Dataset entries
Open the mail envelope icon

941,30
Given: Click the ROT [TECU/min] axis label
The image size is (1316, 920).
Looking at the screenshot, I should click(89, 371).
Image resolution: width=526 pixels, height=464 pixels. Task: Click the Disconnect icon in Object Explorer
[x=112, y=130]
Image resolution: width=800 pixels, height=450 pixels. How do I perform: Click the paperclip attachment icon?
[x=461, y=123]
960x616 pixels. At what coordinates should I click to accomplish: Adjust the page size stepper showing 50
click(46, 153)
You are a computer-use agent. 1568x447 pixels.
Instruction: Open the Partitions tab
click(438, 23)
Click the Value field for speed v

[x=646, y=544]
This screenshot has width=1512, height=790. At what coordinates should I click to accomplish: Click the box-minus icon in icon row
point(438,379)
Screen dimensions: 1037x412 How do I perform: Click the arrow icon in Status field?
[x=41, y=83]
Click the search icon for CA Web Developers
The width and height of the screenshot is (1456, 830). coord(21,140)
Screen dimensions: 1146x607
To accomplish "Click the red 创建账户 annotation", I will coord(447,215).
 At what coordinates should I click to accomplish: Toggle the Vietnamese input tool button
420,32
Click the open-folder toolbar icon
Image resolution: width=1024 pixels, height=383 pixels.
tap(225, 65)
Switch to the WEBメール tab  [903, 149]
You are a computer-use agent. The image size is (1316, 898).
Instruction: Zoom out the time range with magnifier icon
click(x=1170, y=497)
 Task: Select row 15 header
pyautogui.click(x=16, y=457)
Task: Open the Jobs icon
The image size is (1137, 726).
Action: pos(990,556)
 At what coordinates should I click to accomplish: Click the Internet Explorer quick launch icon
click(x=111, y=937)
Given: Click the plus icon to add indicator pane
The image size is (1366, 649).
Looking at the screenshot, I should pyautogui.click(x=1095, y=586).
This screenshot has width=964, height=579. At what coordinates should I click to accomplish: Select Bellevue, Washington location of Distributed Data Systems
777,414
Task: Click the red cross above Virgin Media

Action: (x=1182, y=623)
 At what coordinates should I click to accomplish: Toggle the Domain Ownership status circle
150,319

== Assignment ==
The lines to copy are those above that contain "computer".

== Result ==
You are a computer-use agent. 1568x447 pixels.
You are a computer-use agent. The image size is (1316, 898).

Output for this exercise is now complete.